**WHAT YOU ARE ASKED TO DO**
Locate each line in the records containing "avril". Copy it.

____ EXERCISE DATA

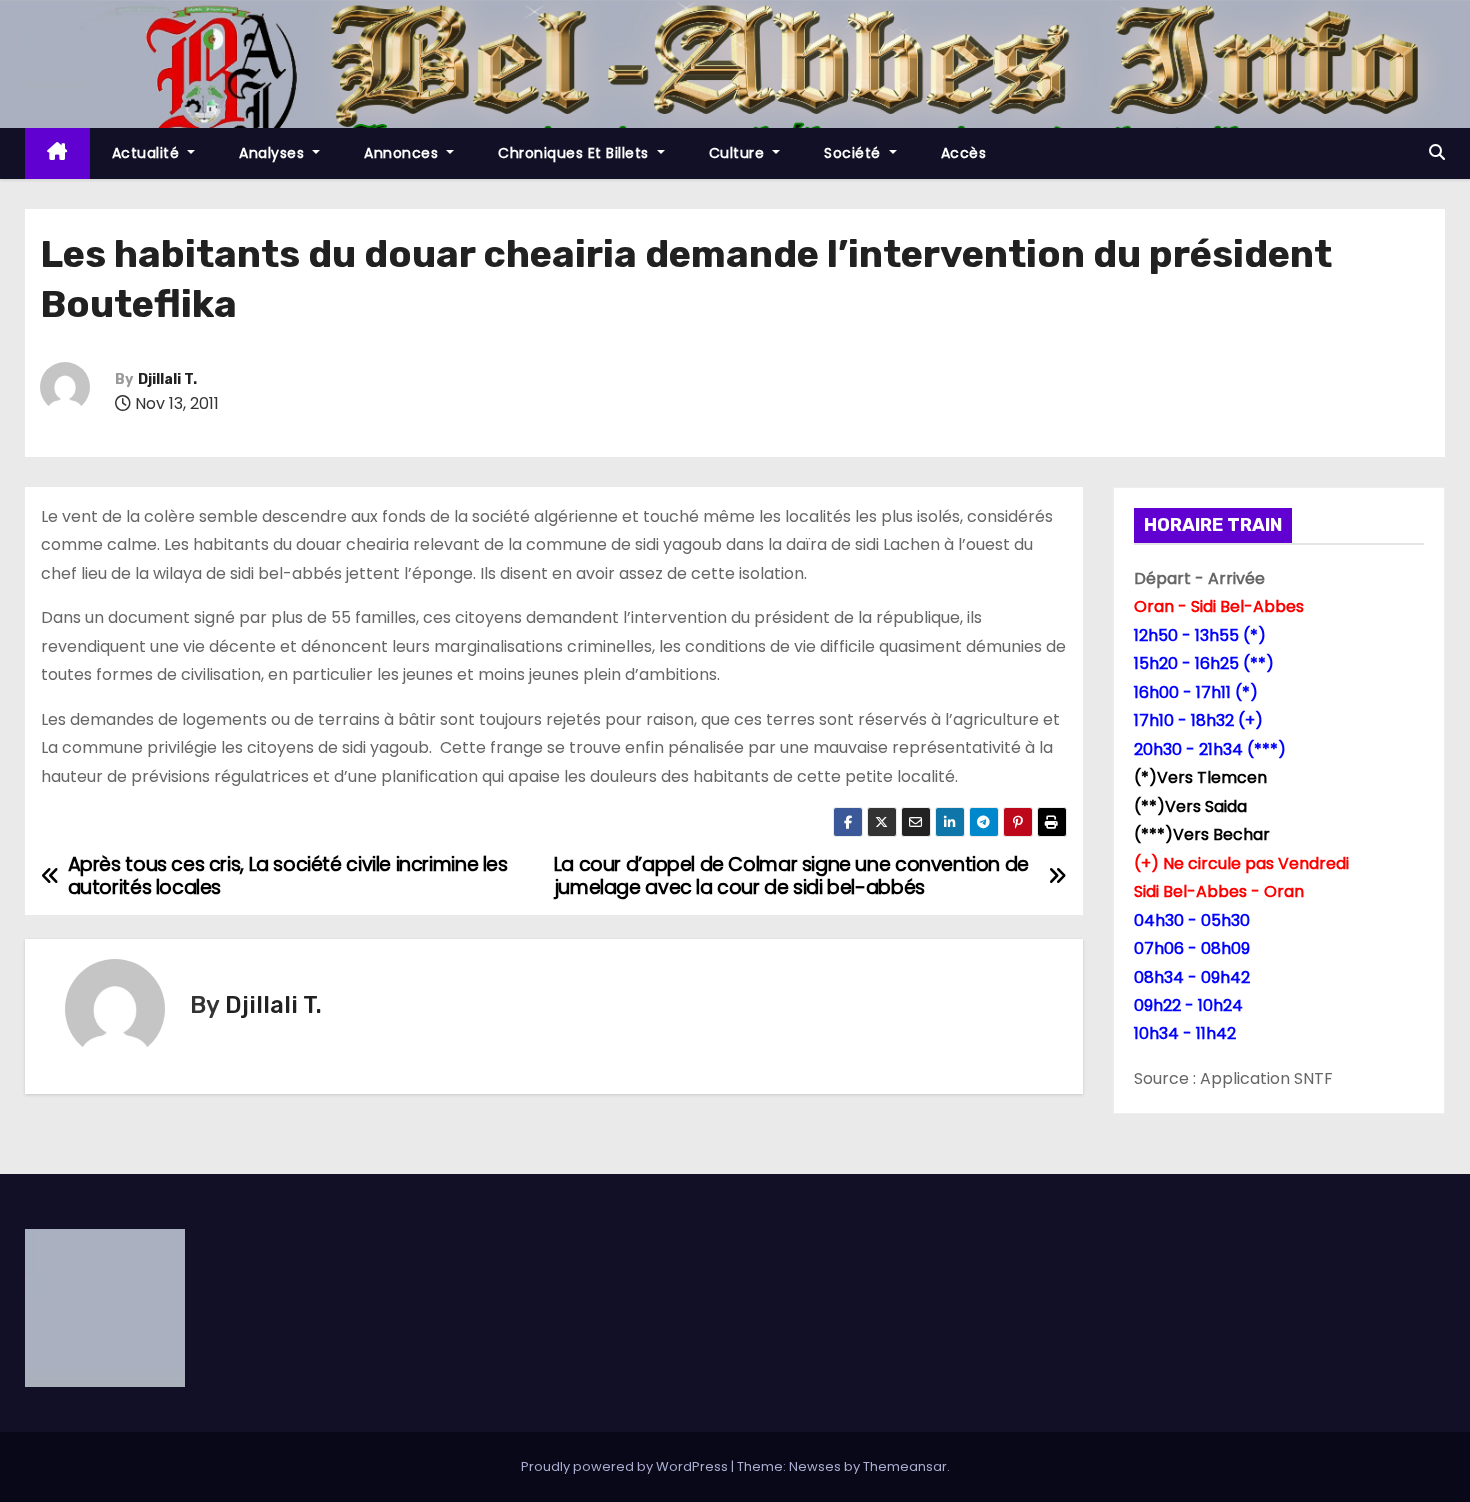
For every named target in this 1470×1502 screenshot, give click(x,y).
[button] (1437, 152)
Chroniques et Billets (575, 153)
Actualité (148, 153)
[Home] (57, 153)
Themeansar (905, 1466)
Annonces (403, 153)
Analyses (274, 153)
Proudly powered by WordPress (626, 1466)
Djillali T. (167, 379)
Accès (964, 153)
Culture (739, 153)
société (854, 153)
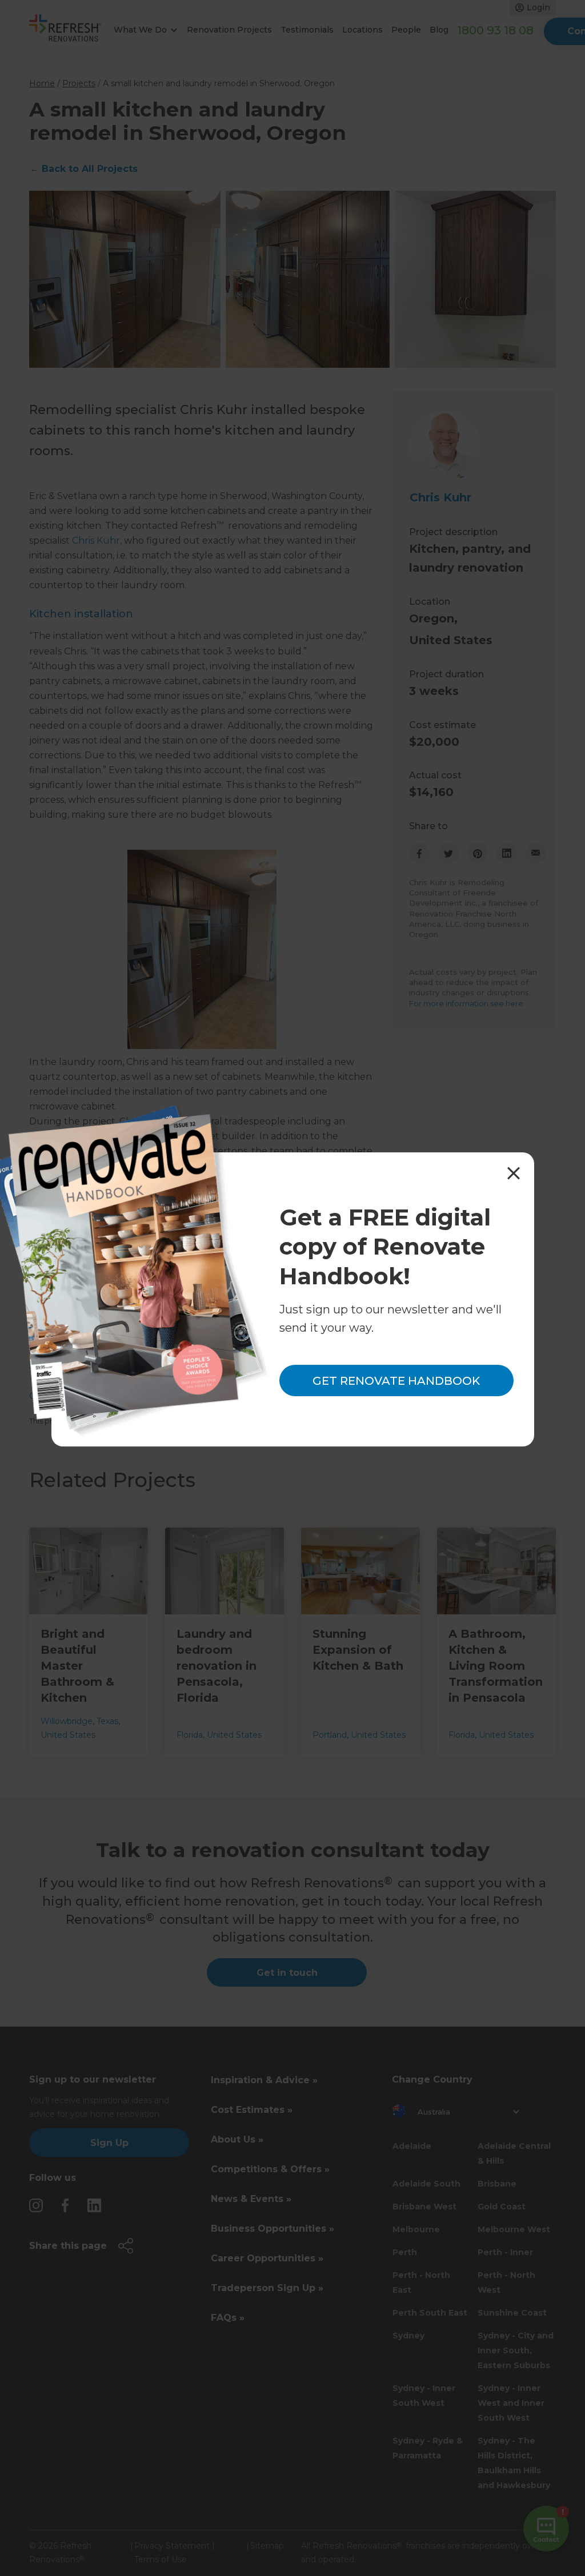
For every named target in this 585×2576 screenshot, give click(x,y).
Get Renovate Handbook (396, 1381)
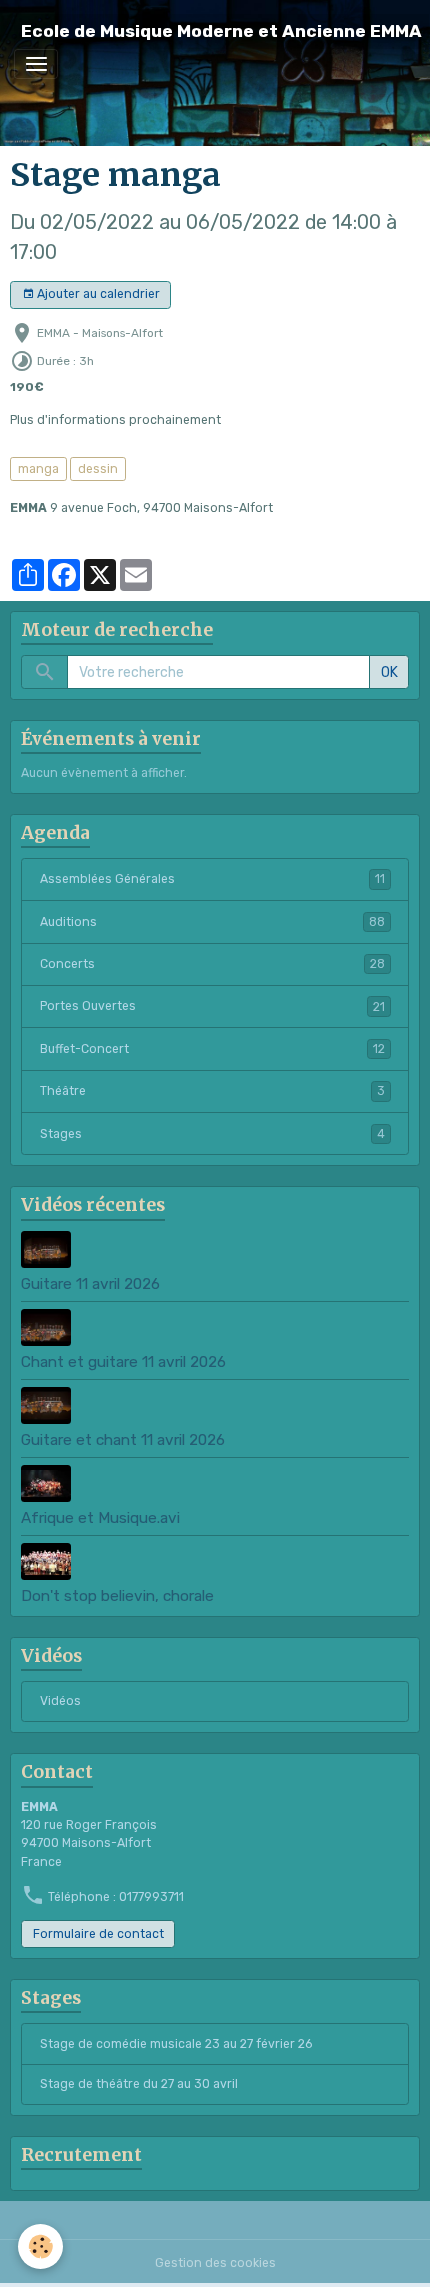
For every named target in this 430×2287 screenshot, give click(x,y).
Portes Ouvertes (212, 1006)
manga (38, 469)
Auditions (212, 922)
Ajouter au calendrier (97, 294)
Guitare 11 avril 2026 (90, 1284)
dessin (98, 469)
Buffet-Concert (212, 1049)
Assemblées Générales (212, 879)
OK (389, 672)
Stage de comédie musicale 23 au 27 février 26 (176, 2044)
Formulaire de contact (98, 1934)
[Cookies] (40, 2246)
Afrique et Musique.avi (100, 1518)
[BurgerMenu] (36, 64)
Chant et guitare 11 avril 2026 (123, 1362)
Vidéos (60, 1701)
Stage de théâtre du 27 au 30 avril (139, 2084)
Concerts (212, 964)
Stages (212, 1134)
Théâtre (212, 1091)
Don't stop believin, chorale (117, 1596)
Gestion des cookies (215, 2263)
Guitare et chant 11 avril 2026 (123, 1440)
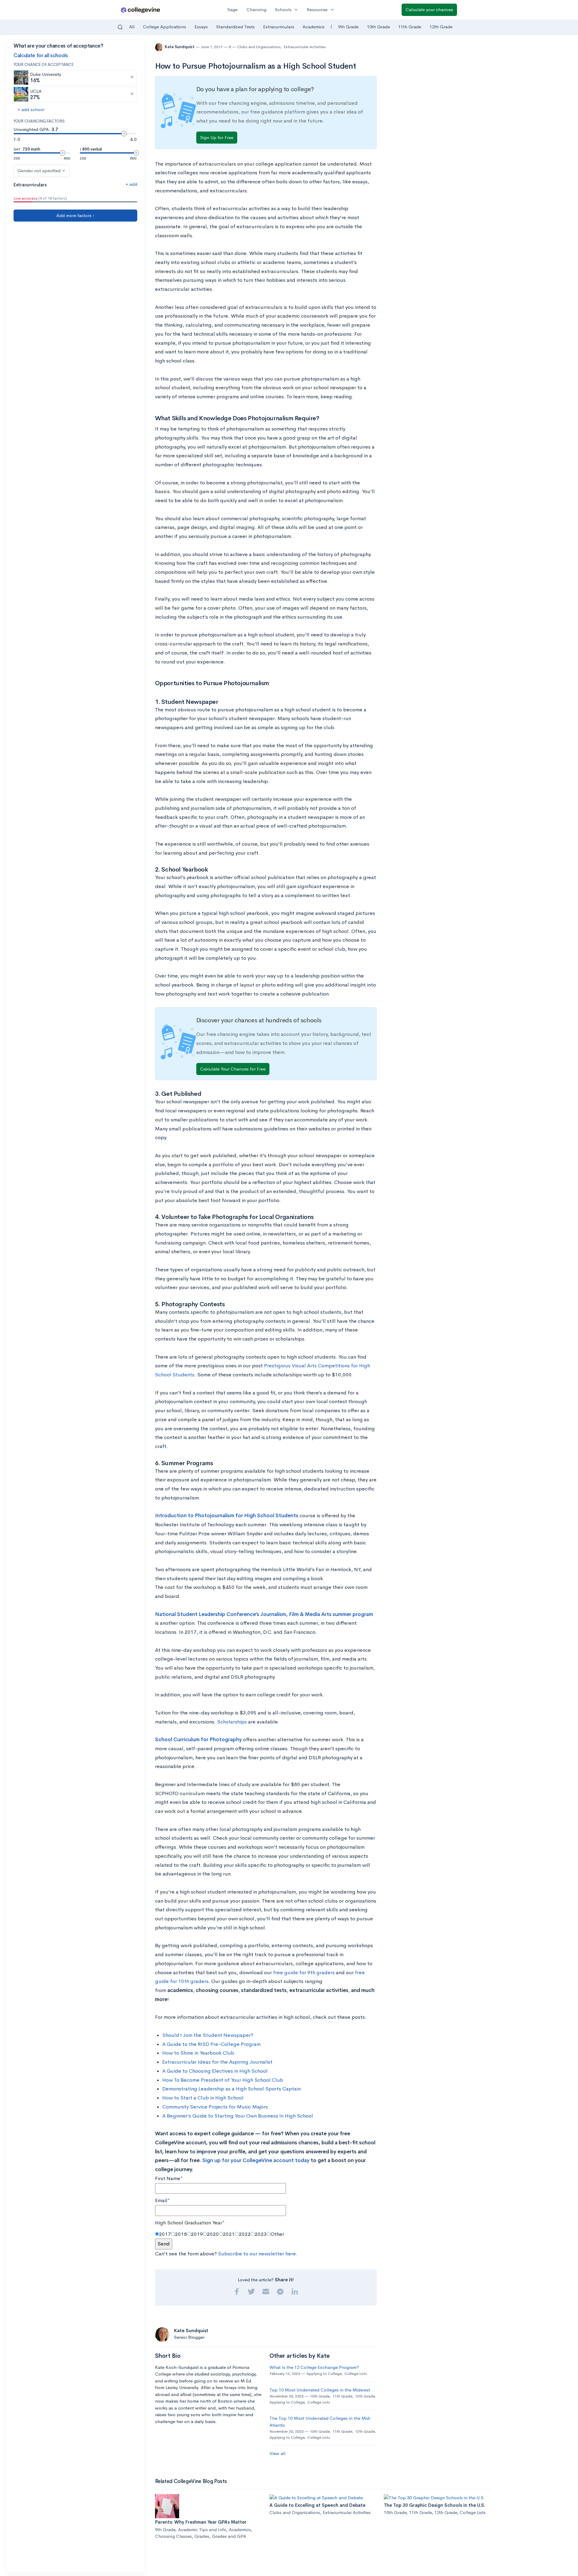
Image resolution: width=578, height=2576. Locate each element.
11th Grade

________

**FINAL ANSWER**
Guitare 11 avril 2026 (90, 1284)
Chant et guitare 11 avril 2026 (123, 1362)
Stage de théâtre du 27 au 30 avril (139, 2084)
Guitare et chant 11 avril 2026 (123, 1440)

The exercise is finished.